Hmm… He’d lean over and in that sweet way all sixteen year old boys have, he’d gently place the most purest of kisses on my daughter’s eagerly awaiting lips. EAGERLY? Did I say that? I meant chastely waiting lips. Pure. As in driven. As in the white snow. Untouched. Right from the cradle. Snatched from the cradle! What am I thinking of?
I shook my head and finished drying the last of the dishes. Out of the corner of my eye, I glimpsed my daughter and her boyfriend sitting together in our living room.
Had it really been two weeks ago when my daughter and I joked about how romantic it would be if her boyfriend gave her that special first kiss on our upcoming visit together to the Eiffel Tower? I glanced again at the two of them now huddled head to toe studying the itinerary for our first trip overseas. Occasionally, their eyes would meet and both would blush brighter than the roses he had given her for Valentine’s Day.
I shuddered at the prospect of young love. She was almost sixteen. Only parents can fully appreciate what it means to get a daughter to this age. Untouched. Unscathed. Our hope and joy and, well, let’s face it. We didn’t want her to go through what we had at her age.
My husband and I still squirm at our memories of sneaking out of the house to meet friends on the corner. Lying to our parents about illicit beer parties held at parents’ homes who liked to go to bed early. Riding in cars with peers who could barely make out their hands in front of their face. Our list of broken parental rules was quite extensive.

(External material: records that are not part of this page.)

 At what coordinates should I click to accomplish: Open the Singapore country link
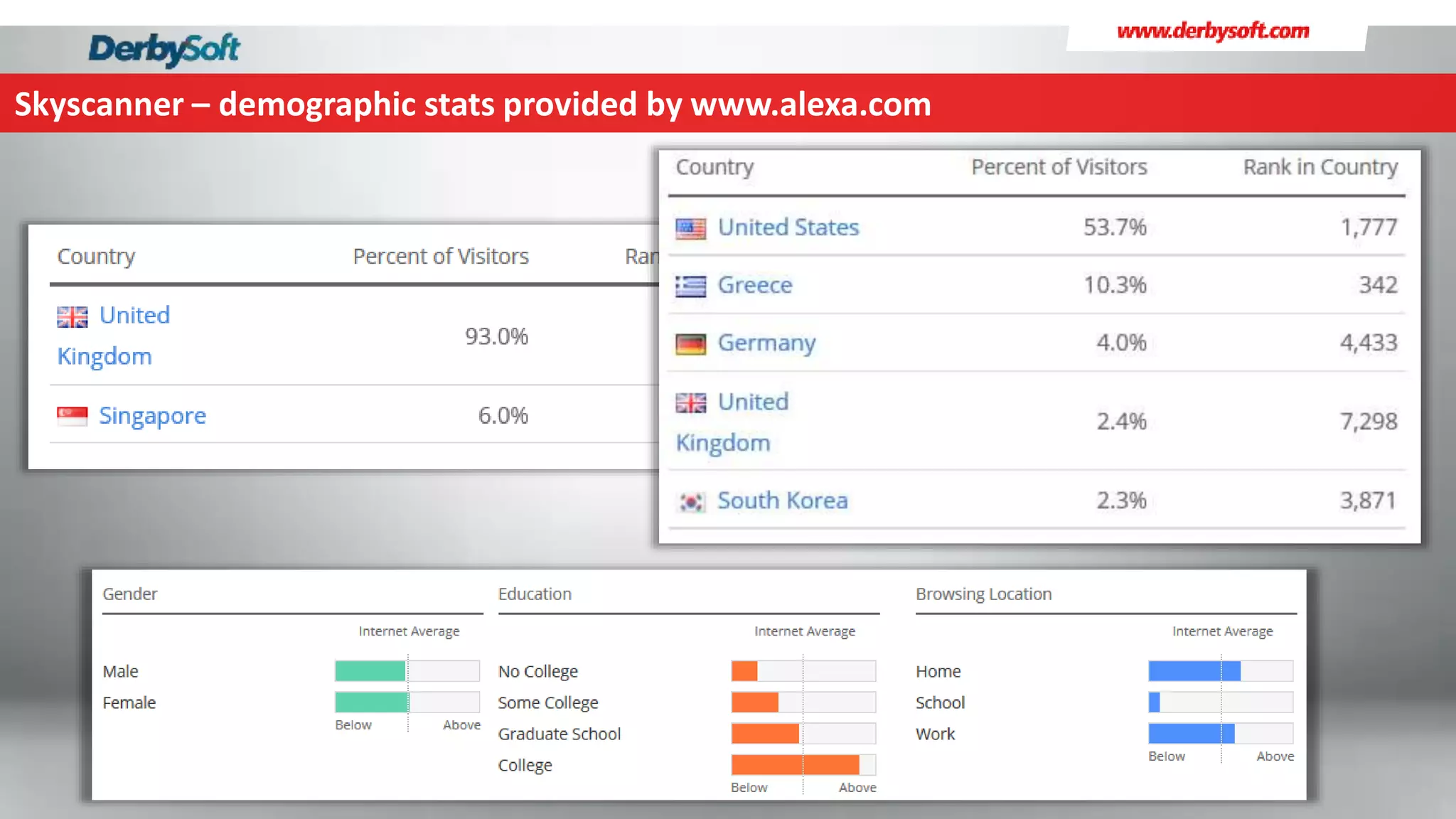click(x=152, y=416)
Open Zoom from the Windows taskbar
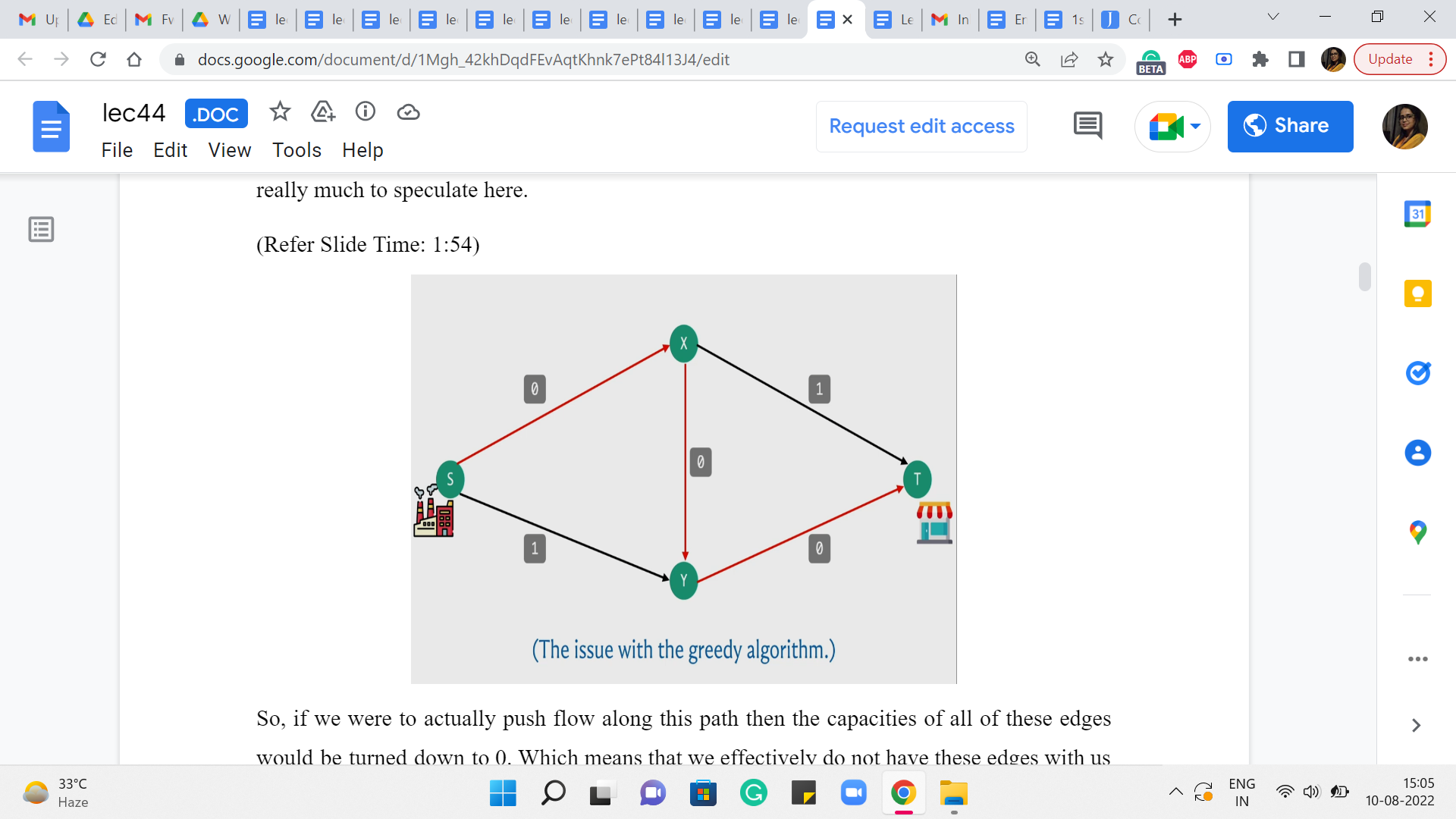Image resolution: width=1456 pixels, height=819 pixels. click(x=853, y=793)
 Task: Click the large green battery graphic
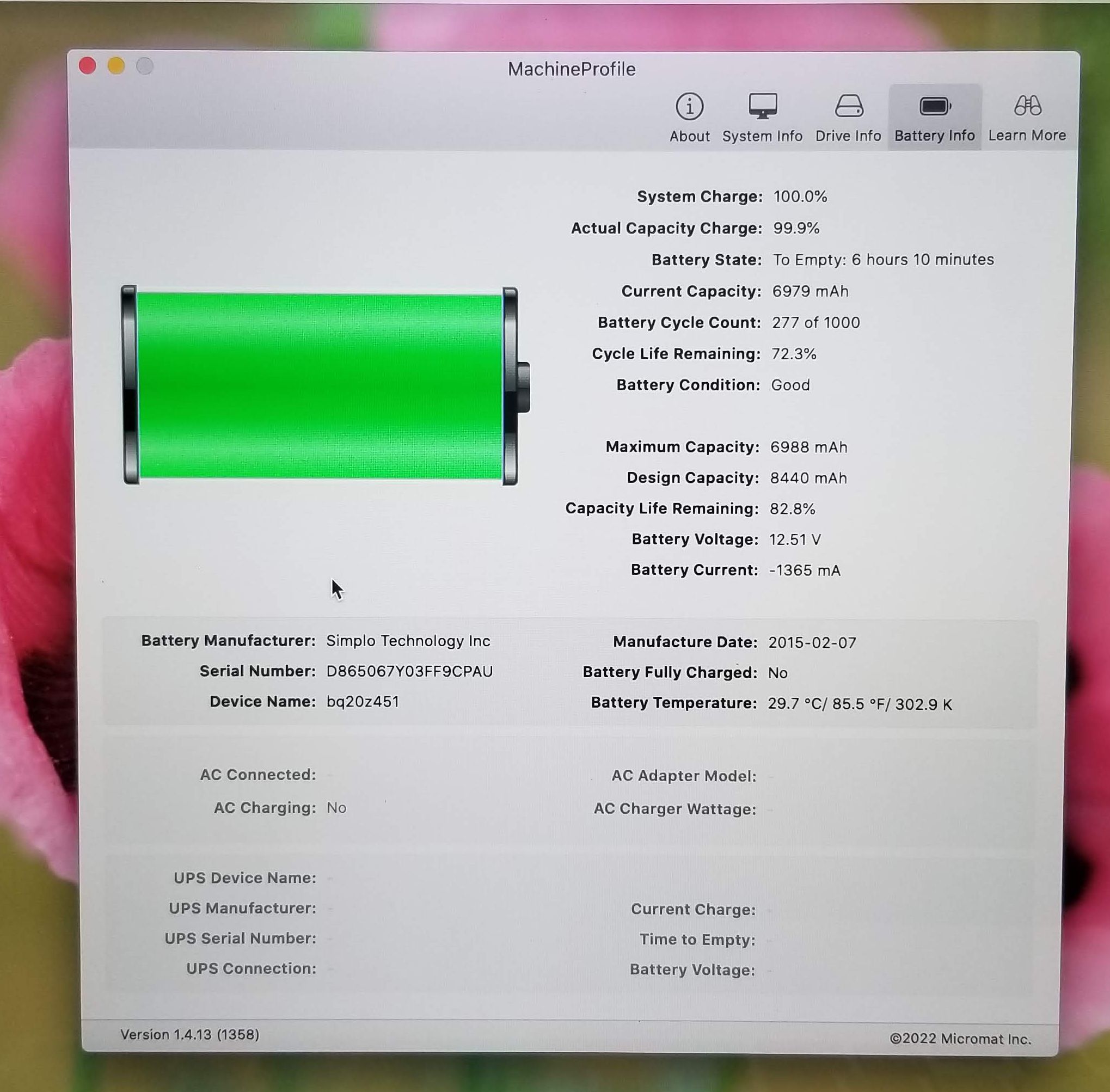[x=321, y=385]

But we made it. Amazingly, God had mercy on us and we survived. Unfortunately, we learned the hard way. I was determined it wouldn’t be the same for my daughter. No, they would ascend the tower in separate elevators and we would pace guard over the top deck until all the pictures were taken. She could hold her breathe for that special moment a few more years. Maybe a wedding would be part of the bargain.

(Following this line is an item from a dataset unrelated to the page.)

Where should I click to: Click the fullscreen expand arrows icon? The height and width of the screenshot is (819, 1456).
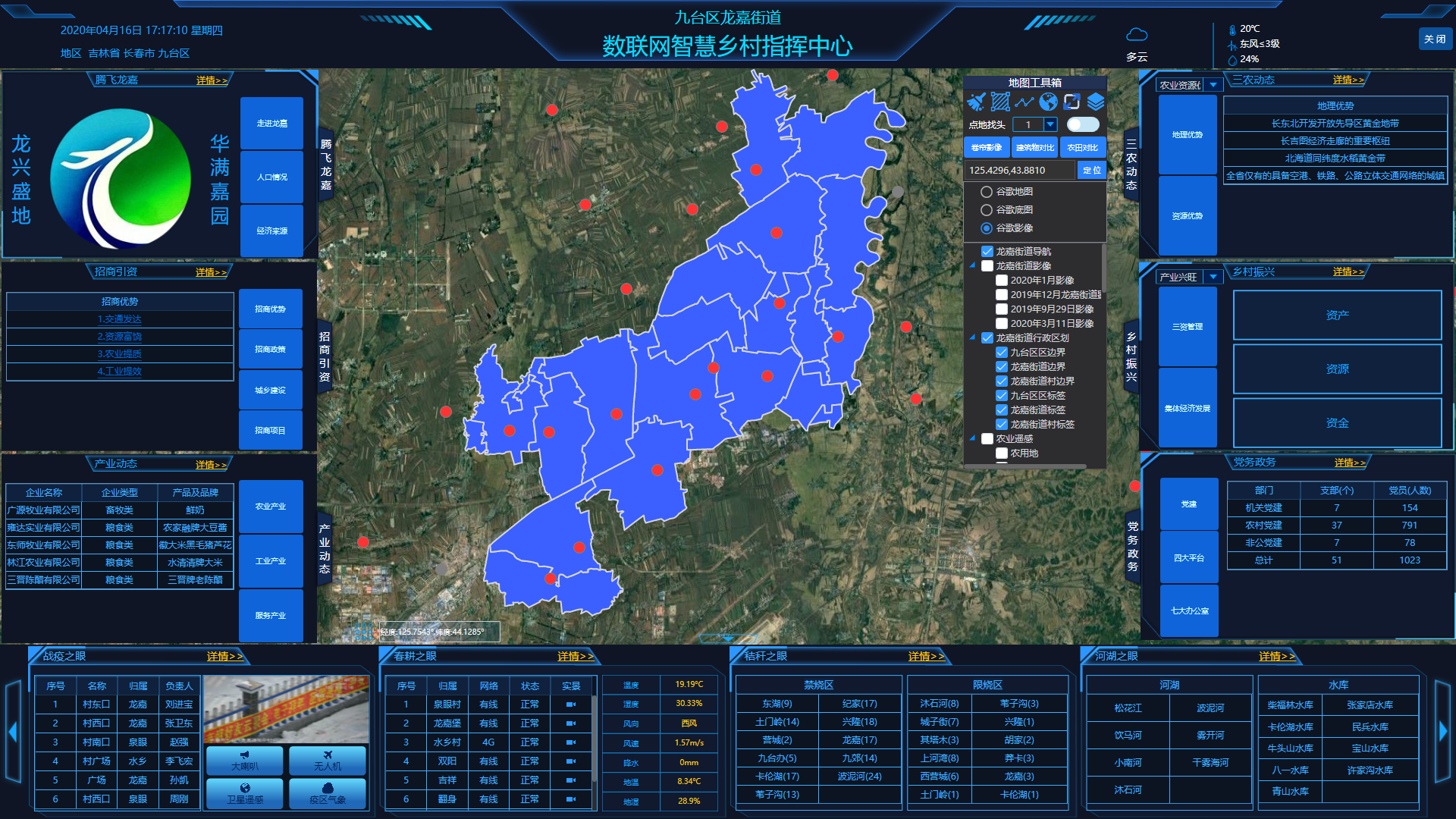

My daughter accused us on more than one occasion that we were being too strict. “I’m old enough to date alone now. All my friends are doing it. I’m the only one who isn’t!” She accused.
The tears almost got us but when she stamped her foot in the way she has since she was two, I knew she was still too young.
Maybe requiring chaperoned dates until she reaches her twenty first birthday is going a bit overboard. We should consider moving it back to nineteen perhaps. I admit that clothing differences might also be a tiny issue. I see no good reason why turtle necks can’t be worn year round. Florida does have air conditioning. I feel they enhance her pretty smile. Her dad agrees.
I recalled how years before, God saved my husband and myself from our destructive lifestyles. He pulled us out of the fires before we burned beyond recognition. Did I want to see those same scars on my daughter? Weren’t my scars enough? Did I really trust God with my daughter?
I entered the living room just as my daughter held up a brochure for the French Catacombs.
“Hey Mom, this brochure shows a really cool place underground that we can visit.” I squeezed my eyes shut and envisioned dark tunnels with lots of out of the way cubby holes to sneak in that first kiss.
“Honey,” I called out. “Did you remember to pack your flashlight? You know the one. The one you use to spot deer with miles away?” Bon Voyage. I only pray it will be.